Being sad in the world, Pt. 3
The Wildness of Life; the Constriction of anxiety; the therapeutic purpose of poetic force.
“Whoever you are, no matter how lonely,
the world offers itself to your imagination,
calls to you like the wild geese, harsh and exciting —
over and over announcing your place
in the family of things.”
These last lines of Oliver’s poem are meant to awaken the sorrow-stricken soul to a broader view of the world, a view that does not allow one’s despair to become ultimate. Rather, in the rush and whir of a bigger and wilder vitality, we are meant to be drawn out of ourselves and into the world where life happens, even our own. This is the crux of the therapy.
“You said, ‘Listen now, and I will speak;
I will question you,
and you shall answer me.’
My ears had heard of you
but now my eyes have seen you.
Therefore I despise myself
and repent in dust and ashes.” (42:4-6)
Again, one could see this as an indictment against Job’s god. That he requires a strange repentance wherein the downtrodden are meant to be cast down again. Read alongside Oliver’s poem, however, it seems to me that Job has just received a really similar announcement. “Hey, get out of that ever-constricting head of yours. Your sorrow is real, but your dogged attention upon it is making it bigger than anything else in the world. There’s no room to breathe in that place you’ve gone. Look up. Peak your head out. You are one little part of a big world. Learn how to live in that reality.” In other words, both poems are meant to teach us how to be sad and yet live, how to suffer loss and yet stay alive and awake to the world and to god, the latter being the possibility of life and freedom beyond our finitude.

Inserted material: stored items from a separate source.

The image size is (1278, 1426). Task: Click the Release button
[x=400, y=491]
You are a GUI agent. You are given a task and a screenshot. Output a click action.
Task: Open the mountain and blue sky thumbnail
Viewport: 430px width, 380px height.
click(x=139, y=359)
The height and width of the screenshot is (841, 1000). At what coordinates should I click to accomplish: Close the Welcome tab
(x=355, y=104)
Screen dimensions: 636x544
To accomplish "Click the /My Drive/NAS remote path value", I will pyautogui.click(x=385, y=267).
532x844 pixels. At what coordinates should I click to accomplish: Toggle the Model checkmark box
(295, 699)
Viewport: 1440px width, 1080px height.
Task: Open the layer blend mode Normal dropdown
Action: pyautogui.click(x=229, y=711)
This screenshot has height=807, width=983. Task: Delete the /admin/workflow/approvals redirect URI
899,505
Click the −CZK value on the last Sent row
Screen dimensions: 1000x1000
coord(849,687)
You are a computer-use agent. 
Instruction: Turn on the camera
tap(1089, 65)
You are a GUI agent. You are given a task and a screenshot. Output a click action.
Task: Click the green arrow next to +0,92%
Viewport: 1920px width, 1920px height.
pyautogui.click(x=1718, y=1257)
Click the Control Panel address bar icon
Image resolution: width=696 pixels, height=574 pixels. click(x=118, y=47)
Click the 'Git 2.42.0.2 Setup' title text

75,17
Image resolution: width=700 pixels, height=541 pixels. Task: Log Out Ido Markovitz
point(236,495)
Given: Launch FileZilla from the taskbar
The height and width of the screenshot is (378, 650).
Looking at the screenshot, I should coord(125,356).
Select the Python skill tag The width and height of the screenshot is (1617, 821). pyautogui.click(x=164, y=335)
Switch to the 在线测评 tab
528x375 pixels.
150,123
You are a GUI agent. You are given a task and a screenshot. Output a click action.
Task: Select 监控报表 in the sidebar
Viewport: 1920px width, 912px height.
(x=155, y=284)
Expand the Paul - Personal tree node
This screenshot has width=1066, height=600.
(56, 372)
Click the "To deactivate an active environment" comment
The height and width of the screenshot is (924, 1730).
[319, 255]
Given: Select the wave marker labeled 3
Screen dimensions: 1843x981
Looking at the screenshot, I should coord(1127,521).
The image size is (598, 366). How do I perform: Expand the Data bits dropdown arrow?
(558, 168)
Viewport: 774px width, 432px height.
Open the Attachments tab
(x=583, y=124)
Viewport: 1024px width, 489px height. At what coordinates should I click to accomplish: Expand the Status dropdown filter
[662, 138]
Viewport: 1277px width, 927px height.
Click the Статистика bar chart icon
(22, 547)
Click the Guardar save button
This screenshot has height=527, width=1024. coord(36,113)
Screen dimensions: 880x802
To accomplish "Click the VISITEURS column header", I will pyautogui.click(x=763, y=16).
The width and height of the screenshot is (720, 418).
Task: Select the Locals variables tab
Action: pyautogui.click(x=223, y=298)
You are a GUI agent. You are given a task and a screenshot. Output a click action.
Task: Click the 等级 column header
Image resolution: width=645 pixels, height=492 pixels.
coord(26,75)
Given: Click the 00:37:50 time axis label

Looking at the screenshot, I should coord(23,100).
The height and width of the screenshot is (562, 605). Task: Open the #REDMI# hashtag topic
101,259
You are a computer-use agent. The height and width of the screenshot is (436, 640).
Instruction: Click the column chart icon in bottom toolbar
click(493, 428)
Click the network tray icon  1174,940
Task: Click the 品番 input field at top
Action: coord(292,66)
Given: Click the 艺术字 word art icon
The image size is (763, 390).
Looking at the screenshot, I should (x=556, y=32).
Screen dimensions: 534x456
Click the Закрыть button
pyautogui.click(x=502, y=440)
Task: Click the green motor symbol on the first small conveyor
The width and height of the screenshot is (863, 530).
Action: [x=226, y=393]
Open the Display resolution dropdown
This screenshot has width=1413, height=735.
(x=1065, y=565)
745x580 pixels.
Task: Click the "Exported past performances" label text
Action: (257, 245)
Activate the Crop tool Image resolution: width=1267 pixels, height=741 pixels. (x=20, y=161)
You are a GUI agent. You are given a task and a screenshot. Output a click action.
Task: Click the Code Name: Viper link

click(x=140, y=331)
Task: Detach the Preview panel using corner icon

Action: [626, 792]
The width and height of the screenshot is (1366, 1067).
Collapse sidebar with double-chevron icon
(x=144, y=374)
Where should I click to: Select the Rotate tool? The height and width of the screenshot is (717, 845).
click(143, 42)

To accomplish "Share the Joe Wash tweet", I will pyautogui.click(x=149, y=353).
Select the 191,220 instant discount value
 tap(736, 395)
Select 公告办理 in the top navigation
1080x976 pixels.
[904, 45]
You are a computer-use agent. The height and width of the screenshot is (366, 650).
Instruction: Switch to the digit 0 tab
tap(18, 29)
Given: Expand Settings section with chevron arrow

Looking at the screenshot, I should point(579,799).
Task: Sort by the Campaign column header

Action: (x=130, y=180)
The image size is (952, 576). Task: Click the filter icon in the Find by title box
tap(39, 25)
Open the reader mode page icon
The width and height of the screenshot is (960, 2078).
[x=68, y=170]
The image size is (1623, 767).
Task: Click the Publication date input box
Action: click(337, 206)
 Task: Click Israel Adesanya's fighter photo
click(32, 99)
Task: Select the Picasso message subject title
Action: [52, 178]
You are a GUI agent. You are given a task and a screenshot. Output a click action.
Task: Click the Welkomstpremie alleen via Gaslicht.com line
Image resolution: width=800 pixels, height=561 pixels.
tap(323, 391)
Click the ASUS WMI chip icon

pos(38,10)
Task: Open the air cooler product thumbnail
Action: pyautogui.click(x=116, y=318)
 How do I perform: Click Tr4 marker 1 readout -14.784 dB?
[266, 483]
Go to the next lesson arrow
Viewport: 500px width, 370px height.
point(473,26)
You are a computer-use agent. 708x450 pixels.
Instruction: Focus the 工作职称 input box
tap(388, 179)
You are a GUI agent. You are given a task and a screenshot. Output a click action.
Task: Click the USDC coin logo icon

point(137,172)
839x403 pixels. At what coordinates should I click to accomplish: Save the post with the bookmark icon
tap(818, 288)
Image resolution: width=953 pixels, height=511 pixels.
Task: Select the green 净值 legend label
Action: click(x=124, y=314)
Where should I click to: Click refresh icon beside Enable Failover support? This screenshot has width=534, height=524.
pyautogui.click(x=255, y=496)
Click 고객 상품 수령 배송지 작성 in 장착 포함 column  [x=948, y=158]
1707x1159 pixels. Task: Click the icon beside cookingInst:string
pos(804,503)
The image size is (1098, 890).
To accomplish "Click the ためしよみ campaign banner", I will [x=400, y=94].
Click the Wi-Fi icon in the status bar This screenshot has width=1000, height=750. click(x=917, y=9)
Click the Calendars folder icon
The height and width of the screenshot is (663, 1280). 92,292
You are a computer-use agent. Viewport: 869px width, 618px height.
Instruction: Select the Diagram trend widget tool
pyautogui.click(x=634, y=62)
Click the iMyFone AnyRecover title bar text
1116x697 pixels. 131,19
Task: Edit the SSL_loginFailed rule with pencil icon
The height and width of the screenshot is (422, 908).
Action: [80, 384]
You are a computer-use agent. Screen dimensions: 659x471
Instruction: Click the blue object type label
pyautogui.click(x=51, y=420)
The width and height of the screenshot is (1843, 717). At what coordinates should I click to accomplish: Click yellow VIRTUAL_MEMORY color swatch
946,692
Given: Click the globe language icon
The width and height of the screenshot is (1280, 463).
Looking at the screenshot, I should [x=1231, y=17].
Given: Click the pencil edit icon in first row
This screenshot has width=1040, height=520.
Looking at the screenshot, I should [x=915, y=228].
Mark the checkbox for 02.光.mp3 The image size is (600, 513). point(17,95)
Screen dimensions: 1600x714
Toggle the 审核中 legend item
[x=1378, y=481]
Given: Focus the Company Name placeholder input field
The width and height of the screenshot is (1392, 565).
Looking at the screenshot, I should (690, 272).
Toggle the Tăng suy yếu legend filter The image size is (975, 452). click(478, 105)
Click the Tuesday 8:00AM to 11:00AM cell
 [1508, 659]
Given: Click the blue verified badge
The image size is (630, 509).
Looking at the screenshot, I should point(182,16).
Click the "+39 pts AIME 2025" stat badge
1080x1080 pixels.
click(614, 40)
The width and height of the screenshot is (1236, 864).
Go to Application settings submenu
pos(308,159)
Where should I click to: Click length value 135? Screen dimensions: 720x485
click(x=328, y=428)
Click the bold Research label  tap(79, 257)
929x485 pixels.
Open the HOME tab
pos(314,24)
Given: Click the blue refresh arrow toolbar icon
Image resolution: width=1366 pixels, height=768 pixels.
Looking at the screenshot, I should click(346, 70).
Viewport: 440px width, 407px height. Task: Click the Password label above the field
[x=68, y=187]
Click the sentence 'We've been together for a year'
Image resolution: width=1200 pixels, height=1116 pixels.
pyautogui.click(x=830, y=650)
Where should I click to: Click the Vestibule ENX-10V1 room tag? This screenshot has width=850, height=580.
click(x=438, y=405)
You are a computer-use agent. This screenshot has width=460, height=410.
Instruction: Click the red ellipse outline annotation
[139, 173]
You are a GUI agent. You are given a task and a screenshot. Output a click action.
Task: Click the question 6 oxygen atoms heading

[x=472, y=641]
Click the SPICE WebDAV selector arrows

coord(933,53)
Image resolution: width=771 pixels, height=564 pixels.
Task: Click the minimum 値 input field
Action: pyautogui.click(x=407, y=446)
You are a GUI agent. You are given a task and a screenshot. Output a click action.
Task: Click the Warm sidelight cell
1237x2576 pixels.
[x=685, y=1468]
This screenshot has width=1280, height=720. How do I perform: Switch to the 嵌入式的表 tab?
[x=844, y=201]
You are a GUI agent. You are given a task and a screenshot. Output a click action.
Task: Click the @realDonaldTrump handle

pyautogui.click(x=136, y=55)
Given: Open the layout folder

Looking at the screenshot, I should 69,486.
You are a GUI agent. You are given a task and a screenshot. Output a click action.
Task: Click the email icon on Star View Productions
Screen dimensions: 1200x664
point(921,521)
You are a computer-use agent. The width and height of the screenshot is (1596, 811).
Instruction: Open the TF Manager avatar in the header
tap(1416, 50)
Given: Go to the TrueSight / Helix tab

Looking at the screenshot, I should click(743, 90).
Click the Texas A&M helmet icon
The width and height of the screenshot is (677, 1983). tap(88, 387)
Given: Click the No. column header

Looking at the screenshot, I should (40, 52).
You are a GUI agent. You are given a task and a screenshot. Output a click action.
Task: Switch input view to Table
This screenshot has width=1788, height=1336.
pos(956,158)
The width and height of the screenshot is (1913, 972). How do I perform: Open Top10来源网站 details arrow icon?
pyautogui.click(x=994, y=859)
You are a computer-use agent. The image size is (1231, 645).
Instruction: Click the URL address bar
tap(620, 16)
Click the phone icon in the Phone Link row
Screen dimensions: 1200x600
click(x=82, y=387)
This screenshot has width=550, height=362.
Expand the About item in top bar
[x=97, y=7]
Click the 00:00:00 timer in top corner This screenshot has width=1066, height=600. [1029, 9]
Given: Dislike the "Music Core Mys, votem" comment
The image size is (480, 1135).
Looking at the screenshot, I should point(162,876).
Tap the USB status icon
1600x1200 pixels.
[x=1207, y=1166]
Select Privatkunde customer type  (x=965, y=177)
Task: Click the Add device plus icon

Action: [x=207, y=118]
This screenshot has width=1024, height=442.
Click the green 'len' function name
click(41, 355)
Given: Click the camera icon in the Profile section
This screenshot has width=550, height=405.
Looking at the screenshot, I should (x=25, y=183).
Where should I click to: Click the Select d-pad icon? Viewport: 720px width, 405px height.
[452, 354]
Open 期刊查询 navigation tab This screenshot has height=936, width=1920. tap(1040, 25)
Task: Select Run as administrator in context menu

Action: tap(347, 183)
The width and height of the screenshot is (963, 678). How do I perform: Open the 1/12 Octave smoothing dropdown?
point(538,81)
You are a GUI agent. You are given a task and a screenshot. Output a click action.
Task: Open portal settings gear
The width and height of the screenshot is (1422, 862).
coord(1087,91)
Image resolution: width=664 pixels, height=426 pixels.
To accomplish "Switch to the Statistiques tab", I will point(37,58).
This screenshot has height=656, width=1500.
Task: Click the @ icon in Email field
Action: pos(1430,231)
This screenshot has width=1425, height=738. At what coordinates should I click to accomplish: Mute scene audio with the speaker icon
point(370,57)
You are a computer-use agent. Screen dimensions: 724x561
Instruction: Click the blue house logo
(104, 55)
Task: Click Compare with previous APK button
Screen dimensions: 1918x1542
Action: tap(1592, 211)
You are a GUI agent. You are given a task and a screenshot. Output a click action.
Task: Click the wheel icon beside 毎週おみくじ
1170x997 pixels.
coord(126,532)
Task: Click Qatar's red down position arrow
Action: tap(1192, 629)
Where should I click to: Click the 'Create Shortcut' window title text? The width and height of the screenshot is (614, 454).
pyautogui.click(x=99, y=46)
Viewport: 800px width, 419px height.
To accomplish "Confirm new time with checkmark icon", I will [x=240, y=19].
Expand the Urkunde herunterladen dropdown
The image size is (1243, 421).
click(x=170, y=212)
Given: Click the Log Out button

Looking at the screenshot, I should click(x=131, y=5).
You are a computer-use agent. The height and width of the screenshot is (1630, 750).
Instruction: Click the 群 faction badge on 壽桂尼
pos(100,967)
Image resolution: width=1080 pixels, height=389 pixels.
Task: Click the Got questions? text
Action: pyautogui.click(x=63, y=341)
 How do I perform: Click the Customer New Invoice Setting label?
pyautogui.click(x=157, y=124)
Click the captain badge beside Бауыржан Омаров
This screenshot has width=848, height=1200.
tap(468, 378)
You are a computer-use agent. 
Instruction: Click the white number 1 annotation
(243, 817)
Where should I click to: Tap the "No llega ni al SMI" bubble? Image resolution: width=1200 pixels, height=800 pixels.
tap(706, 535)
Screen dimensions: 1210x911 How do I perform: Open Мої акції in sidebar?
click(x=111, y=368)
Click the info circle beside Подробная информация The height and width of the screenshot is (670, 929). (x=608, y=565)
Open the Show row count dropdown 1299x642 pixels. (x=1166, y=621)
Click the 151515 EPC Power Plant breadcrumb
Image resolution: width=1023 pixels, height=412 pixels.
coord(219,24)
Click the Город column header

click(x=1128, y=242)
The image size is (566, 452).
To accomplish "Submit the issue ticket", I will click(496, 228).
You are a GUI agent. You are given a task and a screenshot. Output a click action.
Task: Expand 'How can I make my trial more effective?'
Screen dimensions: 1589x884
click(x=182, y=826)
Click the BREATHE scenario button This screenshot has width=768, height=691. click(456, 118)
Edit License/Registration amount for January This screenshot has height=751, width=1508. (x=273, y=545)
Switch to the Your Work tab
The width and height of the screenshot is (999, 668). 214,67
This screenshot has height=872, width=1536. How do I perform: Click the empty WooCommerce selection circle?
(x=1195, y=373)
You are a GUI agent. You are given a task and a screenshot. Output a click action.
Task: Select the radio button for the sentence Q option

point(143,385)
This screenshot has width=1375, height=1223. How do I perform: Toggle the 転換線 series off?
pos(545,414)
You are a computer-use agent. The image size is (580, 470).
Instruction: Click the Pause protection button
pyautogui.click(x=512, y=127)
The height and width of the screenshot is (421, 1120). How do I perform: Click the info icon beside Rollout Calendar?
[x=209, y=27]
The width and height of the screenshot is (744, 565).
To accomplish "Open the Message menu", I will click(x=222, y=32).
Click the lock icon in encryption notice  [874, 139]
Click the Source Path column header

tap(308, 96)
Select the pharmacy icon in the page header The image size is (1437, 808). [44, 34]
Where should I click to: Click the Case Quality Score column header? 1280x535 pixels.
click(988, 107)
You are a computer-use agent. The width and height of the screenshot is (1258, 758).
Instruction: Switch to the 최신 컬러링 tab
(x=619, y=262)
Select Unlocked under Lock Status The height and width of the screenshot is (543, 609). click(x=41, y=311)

The world of Job 38-41 is shot through with a God beyond our imagining. Yet it is exactly our imaginations the poem strains to heal. Imagine it. God is the tamer of Leviathan, the waker of the dawn, the keeper of clouds, the mother of all lion cubs, and the feeder of every raven. And in this world, Job cannot wish to assert his own reality or value. For all things in this world from the lily to Job to Leviathan are God-asserted and God-established. And for Job to hold his tongue and be silent in the flood of God’s Being; for Job to repent and rest in the dust before this God is not punishment or degradation, but grace! For there in the dust he is a verifiable, legitimate, God-asserted creature, resting right where he is in a living and wild world. The doors of his yarn-spun world have been thrown off. None of this, of course, is easy to think clearly about. But I have no other way to explain why God’s only words to Job here seem not to comfort the broken, nor punish the self-righteous, but to beckon our imaginations out of our illusions of fatalism, scarcity, and determinism and lead us back into the world searching for sights of the world-maker, monster-tamer, and life-giver. Searching, that is, for a life outside of our tired, sick minds. God gives the cramped, anxious mind air to breathe. That’s not nothing (in fact, it’s something like life).
Look up. Whether wild geese or a poem or a prayer, there’s something beyond the ever-constricting anxiety of your isolation.